In the 15th century, printing spread all over Italy. The first book was printed with the twenty movable types invented in Germany in 1465. The art of printing conquered the Jews, whose books had always been handwritten. In 1475 the first two Jewish books were printed in Reggio Calabria and Piove di Sacco, next to Padua. From that time, Jewish printing flourished extraordinarily for over a century. Doctor Abraham Conat worked in Mantua, the dyer Abraham Ben Chaim in Pesaro and Ferrara. Then he moved to Bologna, where he found an already operating Jewish printing works. In Rome, books had been printed since 1480. When the Da Spira (then Soncino) moved from Germany to Lombardy, they found an already dynamic activity. The Soncino (a surname they took from the town they had moved to) worked in many towns, taking Jewish printing to a very high level. A Christian from Antwerp, Daniele Bomberg, a student of Jewish culture, had the monopoly in Venice. It was up to him to decide what could or couldn’t be printed. After being long hindered by the Serenissima, with Bomberg, Jewish printing achieved extraordinary development. Bomberg was joined by other printers. The noble Marcantonio Giustiniani was his first competitor in 1545, followed by another Venetian nobleman, Alvise Bradagini, five years later.

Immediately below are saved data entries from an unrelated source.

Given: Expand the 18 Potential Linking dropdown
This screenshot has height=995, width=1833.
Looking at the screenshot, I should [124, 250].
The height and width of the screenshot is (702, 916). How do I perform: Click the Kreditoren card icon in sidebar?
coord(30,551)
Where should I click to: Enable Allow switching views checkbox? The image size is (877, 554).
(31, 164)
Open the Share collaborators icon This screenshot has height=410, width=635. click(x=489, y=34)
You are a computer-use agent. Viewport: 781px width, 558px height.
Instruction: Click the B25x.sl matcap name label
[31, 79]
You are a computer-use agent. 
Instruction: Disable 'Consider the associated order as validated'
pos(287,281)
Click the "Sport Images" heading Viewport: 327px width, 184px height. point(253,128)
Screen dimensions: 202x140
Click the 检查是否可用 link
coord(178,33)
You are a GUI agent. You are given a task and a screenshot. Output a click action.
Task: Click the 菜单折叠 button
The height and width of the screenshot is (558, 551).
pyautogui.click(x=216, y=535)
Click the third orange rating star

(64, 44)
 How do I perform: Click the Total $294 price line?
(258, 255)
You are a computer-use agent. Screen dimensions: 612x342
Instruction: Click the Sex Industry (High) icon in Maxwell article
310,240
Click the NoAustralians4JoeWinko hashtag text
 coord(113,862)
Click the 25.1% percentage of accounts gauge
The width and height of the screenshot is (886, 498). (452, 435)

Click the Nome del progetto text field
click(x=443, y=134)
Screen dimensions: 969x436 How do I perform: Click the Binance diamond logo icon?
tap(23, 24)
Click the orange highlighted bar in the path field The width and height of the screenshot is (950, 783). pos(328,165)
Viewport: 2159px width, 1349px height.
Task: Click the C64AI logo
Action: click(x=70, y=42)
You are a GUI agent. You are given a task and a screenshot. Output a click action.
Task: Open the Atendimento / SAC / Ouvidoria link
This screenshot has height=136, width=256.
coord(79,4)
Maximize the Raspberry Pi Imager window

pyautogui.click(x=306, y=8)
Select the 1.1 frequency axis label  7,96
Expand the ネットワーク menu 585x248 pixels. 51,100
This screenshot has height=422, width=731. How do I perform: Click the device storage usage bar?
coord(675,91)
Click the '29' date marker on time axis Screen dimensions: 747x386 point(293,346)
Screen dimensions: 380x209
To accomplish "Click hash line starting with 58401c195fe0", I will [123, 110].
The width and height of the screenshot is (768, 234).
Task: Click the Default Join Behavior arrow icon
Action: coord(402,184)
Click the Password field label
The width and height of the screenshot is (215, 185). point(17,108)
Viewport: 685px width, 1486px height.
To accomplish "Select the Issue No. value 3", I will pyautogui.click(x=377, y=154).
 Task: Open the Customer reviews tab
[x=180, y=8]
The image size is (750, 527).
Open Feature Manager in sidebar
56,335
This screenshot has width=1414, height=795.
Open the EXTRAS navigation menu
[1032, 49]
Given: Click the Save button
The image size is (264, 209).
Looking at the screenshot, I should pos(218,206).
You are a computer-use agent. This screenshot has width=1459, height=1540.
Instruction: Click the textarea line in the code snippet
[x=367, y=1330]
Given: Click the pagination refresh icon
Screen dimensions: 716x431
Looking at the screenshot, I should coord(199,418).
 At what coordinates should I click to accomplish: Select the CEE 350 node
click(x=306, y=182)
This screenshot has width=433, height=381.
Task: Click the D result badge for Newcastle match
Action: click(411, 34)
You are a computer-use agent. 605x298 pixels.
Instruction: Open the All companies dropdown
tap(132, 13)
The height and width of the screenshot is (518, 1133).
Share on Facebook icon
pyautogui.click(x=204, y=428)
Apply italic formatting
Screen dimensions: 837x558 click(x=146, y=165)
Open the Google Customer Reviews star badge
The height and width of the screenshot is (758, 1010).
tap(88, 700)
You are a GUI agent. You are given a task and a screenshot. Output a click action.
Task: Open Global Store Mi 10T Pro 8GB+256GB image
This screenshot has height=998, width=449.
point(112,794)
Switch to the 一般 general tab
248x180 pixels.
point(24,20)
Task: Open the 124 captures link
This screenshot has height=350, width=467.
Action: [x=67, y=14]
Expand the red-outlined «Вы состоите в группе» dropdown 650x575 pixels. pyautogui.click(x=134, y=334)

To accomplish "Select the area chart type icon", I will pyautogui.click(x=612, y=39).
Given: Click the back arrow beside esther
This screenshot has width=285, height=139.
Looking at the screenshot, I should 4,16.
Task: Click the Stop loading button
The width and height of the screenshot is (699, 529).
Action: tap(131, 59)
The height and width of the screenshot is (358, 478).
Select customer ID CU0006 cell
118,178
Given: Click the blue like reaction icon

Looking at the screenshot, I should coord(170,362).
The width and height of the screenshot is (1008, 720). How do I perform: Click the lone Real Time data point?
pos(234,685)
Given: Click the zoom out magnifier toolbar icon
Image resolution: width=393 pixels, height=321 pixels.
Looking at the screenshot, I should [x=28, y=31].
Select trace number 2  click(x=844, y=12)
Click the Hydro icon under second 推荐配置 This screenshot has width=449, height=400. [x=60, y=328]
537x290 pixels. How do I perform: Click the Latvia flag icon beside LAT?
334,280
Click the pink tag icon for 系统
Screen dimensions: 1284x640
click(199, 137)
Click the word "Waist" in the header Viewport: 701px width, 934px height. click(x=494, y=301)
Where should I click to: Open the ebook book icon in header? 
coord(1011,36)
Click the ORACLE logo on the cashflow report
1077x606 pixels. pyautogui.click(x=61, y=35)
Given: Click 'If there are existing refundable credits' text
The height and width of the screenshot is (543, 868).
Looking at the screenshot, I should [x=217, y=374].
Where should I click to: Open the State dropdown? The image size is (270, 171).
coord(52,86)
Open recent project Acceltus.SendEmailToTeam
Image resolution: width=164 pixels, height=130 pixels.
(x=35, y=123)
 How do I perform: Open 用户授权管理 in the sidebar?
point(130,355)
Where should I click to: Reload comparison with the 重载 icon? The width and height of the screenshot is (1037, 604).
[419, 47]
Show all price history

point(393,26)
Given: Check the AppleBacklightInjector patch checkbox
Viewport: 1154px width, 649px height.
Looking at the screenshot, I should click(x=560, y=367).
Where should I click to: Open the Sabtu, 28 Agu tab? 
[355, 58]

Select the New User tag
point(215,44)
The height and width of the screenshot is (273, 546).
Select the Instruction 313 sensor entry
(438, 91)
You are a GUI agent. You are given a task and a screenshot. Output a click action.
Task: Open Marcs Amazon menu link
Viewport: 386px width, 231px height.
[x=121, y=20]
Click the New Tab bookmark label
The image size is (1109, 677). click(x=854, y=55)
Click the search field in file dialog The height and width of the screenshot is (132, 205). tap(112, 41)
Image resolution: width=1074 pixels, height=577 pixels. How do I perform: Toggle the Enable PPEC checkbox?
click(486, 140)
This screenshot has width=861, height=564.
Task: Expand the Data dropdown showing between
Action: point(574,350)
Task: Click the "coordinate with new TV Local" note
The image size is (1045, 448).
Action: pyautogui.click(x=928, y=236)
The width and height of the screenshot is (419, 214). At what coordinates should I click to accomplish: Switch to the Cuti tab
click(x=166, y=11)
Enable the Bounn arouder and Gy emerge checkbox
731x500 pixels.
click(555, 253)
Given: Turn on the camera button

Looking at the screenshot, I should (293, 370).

The competition between Giustiniani and Bragadini’s printing works was soon fierce: the two owners started to argue over who had the right to print a work of Maimonide. What appeared to be just a trade debate became a trial against Judaism; the Church authority in Rome was asked to intervene, dominated by the great inquisitor Carafa, the future Pope Paul IV. He started a case against the content of Jewish books, especially the two Talmúd, Babylonian and Palestinian. Both books were declared blasphemous. In 1533, a bill by Pope Giulio III ordered the destruction of all Talmúd copies. In a few years, Jewish books were printed in the squares of Bologna, Rome, Venice, Ancona, Ferrara, Ravenna, Mantua. In 1559 ten thousand Jewish books were burnt in Cremona alone. The towns included in the Duchy of Milan and Monferrato were the only ones where such violence did not occur. After a few years, Jewish books started to be printed again in Ferrara (with Abraham Usque), Sabbioneta (with Tobia Foa), in Mantua and Cremona, in Riva del Trento (thanks to Cardinal Cristoforo Mandruzzo). Every new publication suffered from the Church’s preventive censorship, which cut the parts considered offensive to Christianity. This practise lasted for more than 300 years. Between the end of the 16th century and the beginning of the 17th century many works that had been destroyed were published again, with the exception of the Talmúd. Between burning and censorship, Jewish printing in Italy lost the hegemony exercised for about a century and was replaced by the Dutch. It didn’t completely disappear, and it lasted for the entire 18th century. Tradition remained even after emancipation (at the end of the 19th century), when some Jewish families founded printing works and publishing companies.